Proof : Let $\mbox{dist}(\partial \Omega,U) = 4r$. Let $x \neq y \in U$ be such that $|x-y| \leq r$. Then, by the mean value theorem we have \begin{align} u(x) = \def\avint{\mathop{\,\rlap{-}\!\!\int}\nolimits} \avint_{B_{2r}(x)} u(z)dz &= \frac{1}{\omega_n 2^nr^n} \int_{B_{2r}(x)} u(z)dz \\ & \geq \frac{1}{\omega_n 2^nr^n} \int_{B_r(y)} u(z)dz \\ &\geq \frac{1}{2^n} \avint_{B_r(y)} u(z)dz = \frac{u(y)}{2^n} \end{align}
Now , for any $x,y \in U$, there exists a chain of segments of length $\leq r$, of length $N$ (that depends only on $\mbox{diam} U$ and $r$) , which connects $x$ to $y$. The above estimate then implies $u(x) \geq 2^{-nN}u(y)$, and the proof is complete. $\square$
(Question:) What I do not understand is how we apply the chain of segments to conclude the lower bound coefficient $2^{-Nn}$? Do we reapply the mean value theorem multiple times? If so, what are the steps in the sense that from the given computations we know that $\forall x, y \in U: |x - y| < r: u(x) \geq \frac{u(y)}{2^n}$. But I do not see how this translates to, say, $u(x) \geq \frac{u(y)}{\left(2^n\right)^2}$ in the case that $x$ is connected to $y$ with two segments.
Edit: See my answer.
This answer could also be an edit to the post, but as I am quite sure that this is the answer I am looking for my question, I can happily close the question before wasting anyone's time more than I already have.

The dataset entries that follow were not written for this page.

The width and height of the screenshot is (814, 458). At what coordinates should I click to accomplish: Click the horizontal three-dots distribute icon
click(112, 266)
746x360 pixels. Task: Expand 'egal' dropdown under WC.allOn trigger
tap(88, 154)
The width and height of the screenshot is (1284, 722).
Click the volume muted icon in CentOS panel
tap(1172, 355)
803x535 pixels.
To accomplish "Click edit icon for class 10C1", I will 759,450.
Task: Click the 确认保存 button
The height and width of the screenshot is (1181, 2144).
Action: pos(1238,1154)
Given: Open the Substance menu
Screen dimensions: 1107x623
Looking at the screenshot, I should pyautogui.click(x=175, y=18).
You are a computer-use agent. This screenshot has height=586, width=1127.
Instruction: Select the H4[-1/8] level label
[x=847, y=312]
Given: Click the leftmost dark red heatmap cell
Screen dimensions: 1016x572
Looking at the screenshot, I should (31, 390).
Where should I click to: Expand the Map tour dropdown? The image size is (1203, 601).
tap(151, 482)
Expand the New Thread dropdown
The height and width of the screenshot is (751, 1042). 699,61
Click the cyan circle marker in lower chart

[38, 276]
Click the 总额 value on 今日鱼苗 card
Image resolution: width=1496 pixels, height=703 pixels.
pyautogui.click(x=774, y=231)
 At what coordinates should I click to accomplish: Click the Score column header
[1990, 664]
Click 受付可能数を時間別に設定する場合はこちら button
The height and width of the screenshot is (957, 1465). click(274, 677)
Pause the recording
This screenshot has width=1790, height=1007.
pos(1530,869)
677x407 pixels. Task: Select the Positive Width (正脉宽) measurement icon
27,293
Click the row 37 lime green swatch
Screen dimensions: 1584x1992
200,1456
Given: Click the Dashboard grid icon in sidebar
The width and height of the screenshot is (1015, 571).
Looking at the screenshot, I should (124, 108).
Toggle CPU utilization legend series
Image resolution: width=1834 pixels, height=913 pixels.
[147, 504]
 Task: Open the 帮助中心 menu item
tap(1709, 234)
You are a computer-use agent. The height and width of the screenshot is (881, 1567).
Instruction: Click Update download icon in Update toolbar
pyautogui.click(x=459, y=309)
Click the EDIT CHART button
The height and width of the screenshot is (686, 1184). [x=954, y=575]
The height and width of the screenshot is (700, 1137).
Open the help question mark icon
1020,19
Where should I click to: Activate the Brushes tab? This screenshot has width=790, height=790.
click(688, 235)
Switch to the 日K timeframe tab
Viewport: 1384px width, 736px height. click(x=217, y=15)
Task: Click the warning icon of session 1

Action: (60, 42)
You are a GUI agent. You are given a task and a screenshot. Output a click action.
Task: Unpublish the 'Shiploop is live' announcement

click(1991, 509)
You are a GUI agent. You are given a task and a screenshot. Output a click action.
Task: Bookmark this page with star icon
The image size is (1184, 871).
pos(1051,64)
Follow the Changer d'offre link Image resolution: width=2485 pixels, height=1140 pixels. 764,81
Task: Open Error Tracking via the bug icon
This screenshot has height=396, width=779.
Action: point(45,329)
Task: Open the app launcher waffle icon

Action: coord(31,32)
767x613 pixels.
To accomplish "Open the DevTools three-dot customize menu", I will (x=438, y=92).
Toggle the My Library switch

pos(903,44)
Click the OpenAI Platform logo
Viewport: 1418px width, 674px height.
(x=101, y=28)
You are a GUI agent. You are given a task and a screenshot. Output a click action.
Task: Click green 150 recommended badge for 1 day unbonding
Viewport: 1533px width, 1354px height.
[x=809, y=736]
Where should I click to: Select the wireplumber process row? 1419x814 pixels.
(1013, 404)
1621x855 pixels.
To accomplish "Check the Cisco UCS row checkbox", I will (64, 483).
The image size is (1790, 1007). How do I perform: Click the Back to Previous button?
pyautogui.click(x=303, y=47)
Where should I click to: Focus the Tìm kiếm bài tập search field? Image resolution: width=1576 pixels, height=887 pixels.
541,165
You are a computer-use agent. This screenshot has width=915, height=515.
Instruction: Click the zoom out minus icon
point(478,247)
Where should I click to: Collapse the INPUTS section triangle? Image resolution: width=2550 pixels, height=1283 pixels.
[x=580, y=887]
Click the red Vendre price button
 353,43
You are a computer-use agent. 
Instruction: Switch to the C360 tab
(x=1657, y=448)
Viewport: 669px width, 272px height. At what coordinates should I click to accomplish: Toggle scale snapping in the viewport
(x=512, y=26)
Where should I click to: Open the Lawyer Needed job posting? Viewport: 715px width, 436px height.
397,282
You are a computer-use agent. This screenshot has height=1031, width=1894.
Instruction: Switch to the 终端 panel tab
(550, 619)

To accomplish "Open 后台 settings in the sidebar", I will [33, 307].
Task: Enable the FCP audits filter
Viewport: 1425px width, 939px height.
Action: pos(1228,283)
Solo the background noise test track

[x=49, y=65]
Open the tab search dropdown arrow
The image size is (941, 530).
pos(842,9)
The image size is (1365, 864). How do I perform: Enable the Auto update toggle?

If I am not mistaken the reason for the inequality is the following: Let $x \in U$ be fixed and consider the chain of segments from $x$ to $y$. You can take a sequence of open balls with radius $r$ along the chain of segments such that each centre of an open ball is within distance $r/2$ from the last centre. Let $z$ be the centre of the second neighbourhood along the chain with $x$ being the first. Then $\forall w \in B(z, r):u(z) \geq \frac{u(w)}{2^n}$. But as $z \in B(x, r)$ we have that $u(x) \geq \frac{u(z)}{2^n}$ whence $\forall w \in B(z, r): u(x) \geq \frac{u(w)}{\left(2^n\right)^2}$. Induction gives the rest.